Proposed Renewable Fuel Standard updates also halve credit values for fuels produced from imported feedstocks.
"These policy shifts are not expected to alter biofuel use significantly from last year's forecast, however, as biodiesel, renewable diesel and SAF were already over-complying with the RFS," the IEA noted.
While waste and residue oils face supply constraints, advanced feedstock pathways remain limited.
The use of cellulosic ethanol and Fischer-Tropsch fuels is projected to nearly quadruple in the IEA's accelerated scenario but would still reach only 45 million mt/y by 2030.
"Alcohols and lignocellulosic biomass are expected to remain niche feedstocks in the main case, used primarily in the UK and the EU," the report stated, highlighting the continued challenge of scaling next-generation biofuel technologies.
SAF production, while representing just 2% of total feedstock demand by 2030, is placing growing pressure on already-constrained waste and residue oil supplies.
The IEA projects waste oils will provide 55% of SAF feedstocks due to their low life cycle emissions and eligibility under CORSIA and ReFuelEU Aviation regulations.
This competition between road transport biofuels and aviation SAF for the same premium feedstocks is expected to intensify pricing pressures throughout the decade.
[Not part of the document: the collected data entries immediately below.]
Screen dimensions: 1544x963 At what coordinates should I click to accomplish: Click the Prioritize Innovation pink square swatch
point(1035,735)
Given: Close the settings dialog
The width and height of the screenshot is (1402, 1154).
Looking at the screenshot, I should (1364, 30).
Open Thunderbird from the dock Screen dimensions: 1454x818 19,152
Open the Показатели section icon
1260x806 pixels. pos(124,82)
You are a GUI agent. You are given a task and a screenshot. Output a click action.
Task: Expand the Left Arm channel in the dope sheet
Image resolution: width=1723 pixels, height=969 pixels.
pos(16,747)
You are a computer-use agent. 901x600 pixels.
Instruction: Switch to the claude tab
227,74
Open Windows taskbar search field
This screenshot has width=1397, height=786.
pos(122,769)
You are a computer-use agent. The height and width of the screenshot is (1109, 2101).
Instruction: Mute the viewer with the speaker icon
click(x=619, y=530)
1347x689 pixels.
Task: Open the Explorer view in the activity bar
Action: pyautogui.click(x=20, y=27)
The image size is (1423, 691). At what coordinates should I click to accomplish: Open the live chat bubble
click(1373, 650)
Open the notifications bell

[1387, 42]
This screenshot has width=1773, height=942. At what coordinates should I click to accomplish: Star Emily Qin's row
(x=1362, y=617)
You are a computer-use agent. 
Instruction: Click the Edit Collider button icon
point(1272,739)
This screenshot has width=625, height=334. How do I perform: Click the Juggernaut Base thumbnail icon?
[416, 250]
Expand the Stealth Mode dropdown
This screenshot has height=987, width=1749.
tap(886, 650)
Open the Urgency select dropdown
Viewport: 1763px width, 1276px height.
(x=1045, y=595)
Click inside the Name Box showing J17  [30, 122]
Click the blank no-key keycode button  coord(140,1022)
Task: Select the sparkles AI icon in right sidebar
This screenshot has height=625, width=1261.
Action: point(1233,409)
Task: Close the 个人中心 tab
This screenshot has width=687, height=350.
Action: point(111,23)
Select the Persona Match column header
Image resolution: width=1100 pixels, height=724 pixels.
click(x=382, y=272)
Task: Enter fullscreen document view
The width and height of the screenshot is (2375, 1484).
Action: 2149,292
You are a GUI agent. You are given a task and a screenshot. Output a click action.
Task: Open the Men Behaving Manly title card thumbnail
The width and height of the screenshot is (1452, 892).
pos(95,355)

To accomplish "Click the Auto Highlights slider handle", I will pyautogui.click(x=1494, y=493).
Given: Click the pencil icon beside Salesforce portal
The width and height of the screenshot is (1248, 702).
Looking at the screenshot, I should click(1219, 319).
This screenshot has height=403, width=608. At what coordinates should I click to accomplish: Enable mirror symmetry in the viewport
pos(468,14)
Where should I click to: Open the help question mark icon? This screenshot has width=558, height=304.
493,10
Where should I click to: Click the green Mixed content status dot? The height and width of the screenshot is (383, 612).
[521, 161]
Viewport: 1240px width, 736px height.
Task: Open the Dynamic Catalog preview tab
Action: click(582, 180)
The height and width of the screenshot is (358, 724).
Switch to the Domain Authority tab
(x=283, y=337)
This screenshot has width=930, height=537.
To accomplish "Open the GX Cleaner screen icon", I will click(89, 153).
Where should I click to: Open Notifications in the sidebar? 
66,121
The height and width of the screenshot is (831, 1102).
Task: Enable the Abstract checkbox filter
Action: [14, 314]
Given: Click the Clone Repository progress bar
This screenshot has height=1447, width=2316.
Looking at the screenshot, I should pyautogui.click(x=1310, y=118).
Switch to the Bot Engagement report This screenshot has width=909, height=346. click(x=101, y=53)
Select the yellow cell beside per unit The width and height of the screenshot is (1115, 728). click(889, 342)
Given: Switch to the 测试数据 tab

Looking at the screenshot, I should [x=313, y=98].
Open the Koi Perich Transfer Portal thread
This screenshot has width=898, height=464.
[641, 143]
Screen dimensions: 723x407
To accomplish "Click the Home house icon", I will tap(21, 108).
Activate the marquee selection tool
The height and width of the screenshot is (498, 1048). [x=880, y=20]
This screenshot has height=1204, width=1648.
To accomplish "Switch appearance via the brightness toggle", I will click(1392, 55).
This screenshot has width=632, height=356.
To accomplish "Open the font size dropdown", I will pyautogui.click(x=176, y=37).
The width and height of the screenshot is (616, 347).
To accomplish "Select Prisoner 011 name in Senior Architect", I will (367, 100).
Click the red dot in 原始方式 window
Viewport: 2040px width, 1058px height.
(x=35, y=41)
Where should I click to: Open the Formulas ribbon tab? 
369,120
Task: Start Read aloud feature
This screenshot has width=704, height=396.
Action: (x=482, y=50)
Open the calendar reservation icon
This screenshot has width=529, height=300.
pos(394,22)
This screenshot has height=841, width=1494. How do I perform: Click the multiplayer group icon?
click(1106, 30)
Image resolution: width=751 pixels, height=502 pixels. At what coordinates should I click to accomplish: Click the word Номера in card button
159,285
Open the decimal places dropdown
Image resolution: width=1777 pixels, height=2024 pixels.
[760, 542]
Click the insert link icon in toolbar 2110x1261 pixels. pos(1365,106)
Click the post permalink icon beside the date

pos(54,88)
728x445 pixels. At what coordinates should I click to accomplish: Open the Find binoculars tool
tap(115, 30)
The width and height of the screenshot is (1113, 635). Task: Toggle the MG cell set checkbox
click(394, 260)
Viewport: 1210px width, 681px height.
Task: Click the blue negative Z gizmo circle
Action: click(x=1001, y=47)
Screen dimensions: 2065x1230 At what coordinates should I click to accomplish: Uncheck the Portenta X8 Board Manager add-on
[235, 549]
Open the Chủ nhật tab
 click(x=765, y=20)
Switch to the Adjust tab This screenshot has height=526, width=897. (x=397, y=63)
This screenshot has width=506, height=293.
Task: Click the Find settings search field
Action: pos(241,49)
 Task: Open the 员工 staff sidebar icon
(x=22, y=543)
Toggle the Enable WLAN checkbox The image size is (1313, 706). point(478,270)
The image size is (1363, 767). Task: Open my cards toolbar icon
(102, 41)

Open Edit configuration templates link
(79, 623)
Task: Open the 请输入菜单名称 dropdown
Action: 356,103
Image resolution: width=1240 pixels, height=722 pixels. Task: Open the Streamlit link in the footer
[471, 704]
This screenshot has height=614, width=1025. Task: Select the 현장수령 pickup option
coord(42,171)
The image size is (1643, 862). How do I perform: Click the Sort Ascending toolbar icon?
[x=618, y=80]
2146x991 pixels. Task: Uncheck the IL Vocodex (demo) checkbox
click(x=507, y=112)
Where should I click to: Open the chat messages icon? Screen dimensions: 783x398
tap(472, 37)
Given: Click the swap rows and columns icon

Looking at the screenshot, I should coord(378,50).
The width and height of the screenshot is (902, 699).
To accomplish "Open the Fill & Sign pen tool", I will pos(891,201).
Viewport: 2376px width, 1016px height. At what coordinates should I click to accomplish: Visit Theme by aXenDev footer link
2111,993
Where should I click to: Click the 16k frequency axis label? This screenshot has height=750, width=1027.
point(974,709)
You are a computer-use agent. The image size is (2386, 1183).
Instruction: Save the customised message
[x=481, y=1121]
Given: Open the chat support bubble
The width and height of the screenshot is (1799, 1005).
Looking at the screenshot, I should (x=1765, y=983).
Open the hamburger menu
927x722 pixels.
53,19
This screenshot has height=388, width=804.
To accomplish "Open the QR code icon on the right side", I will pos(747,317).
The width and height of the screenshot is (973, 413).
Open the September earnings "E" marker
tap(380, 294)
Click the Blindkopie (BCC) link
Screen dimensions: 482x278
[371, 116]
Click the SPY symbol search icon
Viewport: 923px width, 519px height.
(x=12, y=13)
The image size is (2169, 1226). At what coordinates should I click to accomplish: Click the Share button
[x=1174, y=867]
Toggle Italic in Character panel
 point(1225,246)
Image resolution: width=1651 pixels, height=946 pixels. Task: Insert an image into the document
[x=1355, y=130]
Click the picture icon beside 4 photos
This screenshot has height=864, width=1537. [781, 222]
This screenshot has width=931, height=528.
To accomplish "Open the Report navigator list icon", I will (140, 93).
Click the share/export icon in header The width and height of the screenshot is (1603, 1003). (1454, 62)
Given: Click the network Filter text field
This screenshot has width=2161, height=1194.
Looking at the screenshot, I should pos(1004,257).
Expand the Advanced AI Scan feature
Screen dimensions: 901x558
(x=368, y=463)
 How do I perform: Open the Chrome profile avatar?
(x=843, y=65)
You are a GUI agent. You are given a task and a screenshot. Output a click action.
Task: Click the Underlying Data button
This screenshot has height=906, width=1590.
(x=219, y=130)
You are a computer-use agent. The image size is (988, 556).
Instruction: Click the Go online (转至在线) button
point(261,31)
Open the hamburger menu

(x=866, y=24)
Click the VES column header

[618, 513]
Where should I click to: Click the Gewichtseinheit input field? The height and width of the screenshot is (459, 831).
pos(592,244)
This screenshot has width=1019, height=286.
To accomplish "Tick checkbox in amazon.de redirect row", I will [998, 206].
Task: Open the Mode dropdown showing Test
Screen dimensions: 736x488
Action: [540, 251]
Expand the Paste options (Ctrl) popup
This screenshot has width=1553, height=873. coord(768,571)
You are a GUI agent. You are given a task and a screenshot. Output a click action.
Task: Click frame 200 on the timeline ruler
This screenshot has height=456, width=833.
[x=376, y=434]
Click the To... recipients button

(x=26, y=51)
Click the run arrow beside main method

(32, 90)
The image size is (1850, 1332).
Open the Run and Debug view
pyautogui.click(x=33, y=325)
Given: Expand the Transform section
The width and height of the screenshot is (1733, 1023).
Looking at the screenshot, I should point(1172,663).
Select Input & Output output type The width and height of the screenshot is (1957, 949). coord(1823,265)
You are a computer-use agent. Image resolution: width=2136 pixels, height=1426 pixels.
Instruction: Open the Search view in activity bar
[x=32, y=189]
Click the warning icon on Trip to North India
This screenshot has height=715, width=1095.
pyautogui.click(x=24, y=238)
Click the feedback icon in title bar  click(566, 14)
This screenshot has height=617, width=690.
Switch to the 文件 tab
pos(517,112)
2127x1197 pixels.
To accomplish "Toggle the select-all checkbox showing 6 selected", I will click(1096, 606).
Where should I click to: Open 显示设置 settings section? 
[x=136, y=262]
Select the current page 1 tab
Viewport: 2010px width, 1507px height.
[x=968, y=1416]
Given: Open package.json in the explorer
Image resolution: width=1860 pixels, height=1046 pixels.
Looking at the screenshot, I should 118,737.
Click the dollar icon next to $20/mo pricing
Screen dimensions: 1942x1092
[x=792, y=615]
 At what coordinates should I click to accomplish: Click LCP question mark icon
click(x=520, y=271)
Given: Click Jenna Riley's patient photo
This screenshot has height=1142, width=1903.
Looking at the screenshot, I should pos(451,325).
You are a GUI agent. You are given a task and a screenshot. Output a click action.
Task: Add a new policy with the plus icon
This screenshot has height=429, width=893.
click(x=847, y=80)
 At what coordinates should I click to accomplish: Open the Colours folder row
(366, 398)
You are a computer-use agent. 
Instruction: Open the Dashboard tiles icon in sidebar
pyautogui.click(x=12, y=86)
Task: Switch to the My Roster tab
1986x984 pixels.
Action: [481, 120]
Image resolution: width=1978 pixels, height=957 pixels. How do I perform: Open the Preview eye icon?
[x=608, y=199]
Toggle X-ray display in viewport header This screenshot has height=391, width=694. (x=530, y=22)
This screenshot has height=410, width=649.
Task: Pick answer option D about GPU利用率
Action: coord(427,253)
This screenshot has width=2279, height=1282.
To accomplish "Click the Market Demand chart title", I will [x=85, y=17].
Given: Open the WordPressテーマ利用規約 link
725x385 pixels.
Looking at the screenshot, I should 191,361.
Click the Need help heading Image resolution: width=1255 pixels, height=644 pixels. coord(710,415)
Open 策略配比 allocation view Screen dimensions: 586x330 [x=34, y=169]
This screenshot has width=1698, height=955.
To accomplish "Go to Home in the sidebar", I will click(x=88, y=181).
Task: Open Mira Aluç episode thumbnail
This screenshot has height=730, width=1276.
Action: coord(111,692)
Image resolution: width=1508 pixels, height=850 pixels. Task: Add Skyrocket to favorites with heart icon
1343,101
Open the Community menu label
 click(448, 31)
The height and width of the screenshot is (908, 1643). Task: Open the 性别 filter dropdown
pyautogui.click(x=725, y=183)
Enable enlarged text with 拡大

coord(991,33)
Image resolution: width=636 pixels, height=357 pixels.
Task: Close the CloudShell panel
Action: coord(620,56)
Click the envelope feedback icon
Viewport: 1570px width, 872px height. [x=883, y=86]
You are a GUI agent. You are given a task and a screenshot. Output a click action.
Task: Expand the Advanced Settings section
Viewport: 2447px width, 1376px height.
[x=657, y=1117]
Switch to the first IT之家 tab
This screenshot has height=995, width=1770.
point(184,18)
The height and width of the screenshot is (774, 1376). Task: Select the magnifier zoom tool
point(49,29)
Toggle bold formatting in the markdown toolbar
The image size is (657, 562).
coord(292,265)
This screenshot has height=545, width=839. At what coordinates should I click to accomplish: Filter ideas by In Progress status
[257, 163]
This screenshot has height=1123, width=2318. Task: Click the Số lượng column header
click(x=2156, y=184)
In the IEA's accelerated case, where biofuel demand could be 30% higher than the main forecast, total feedstock demand would grow an additional 125 million mt/y to reach 950 million mt by 2030.
"Achieving the accelerated trajectory would necessitate an additional 125 million mt of feedstock supplies, but vegetable, waste and residue fats, oils and greases are already under particularly high demand," the agency said.
The IEA noted that meeting these targets would require coordinated strategies emphasizing land-efficient practices such as yield optimization, intercropping, sequential cropping, and cultivation of marginal or degraded land, alongside scaling up emerging technologies that rely on more diverse feedstock sources.
Despite the supply constraints, the IEA maintained a positive outlook for biofuel demand growth, projecting 43 billion liters of additional consumption by 2030.
However, the agency noted that "several producers—especially of biodiesel, renewable diesel and sustainable aviation fuel—continued to experience tight to negative margins in 2025."
Performance-based standards are expected to underpin one-third of total biofuel demand by 2030, up from just under 20% in 2024, as governments increasingly shift from volumetric mandates to frameworks that reward greenhouse gas reductions, according to the IEA.